Smith puts a bit of spin on Gabba disappointment
ADELAIDE — The disappointment at home generated by South Africa’s failure to win the first Test against Australia showed how much "respect" the team had won since attaining the top ranking, according to Proteas captain Graeme Smith.
South Africa’s debut as top dogs in the Test world fell flat in Brisbane, their much-vaunted pace attack managing to prise only five wickets in the draw to leave the hosts claiming a moral victory and the momentum ahead of the second Test in Adelaide, which started on Thursday.
That Test started badly for South Africa, with Australia captain Michael Clarke and David Warner both making quick centuries — with Warner smashing 119 off just 112 balls. Ricky Ponting’s woes continued, however, as he made just four runs in three balls before being bowled out. At tea Australia were 280 for four with Clarke unconquered on 104 and Mike Hussey not out 34. The home side added a blistering 178 runs off just 26 overs in the middle session.
Smith said on Wednesday: "The great thing is that there is respect for our performance.
"I think if we had travelled a few years ago and drawn a Test match anywhere else in the world, people would have been raving about it. For us a disappointment in a draw is good; it shows people expect us to play well and that’s exciting for us.
"We come to Adelaide knowing there are a few areas where we can definitely improve on and we’ve had some good discussions about that.
"But in terms of the No1 ranking, we know that it’s going to be a process of us performing well for a period of time and this is the big challenge for us and if we come through Australia having been successful, then it will give us a great opportunity to create something."
Life has been tough at the top of Test cricket, with both India and England relinquishing the premier ranking in little more than a year.
Since taking over the captaincy from Shaun Pollock in 2003, Smith has spent eight years piloting the Proteas’ steady rise to the summit, but could ultimately see his team lose their foothold should Australia win the series.
Their short reign has already been undermined by team selectors, who overlooked Imran Tahir in favour of a four-prong pace attack that drew little from the Gabba wicket. Smith said it was "back to normal" with Tahir’s reinstatement at Adelaide.
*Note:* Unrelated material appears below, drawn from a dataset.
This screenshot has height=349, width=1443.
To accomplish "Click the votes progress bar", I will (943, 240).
Clarke on Wednesday denied any rift with vice-captain Shane Watson as the all-rounder was ruled out of the second Test. Watson has been troubled by a calf injury and tried this week to prove his fitness after missing the drawn series opener in Brisbane earlier this month.
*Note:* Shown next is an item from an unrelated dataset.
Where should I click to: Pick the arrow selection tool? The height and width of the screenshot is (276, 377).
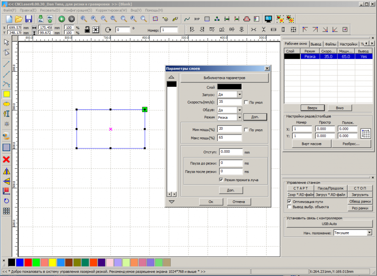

But Clarke said doubts about Watson’s injury prompted Australia to go with an unchanged team for the second Test in Adelaide. "He has improved a lot over the last few days ... but is probably a few days short of being 100%," Clarke said.
The captain dismissed speculation of a rift with Watson, stressing there was no communication breakdown with his deputy.
"Watto and I, our friendship and our professional relationship when it comes to captain and vice-captain, is as close as I can certainly ask for."
Senior batsman Ponting warned this week against playing a not fully fit Watson, saying it would place too much pressure on his team-mates.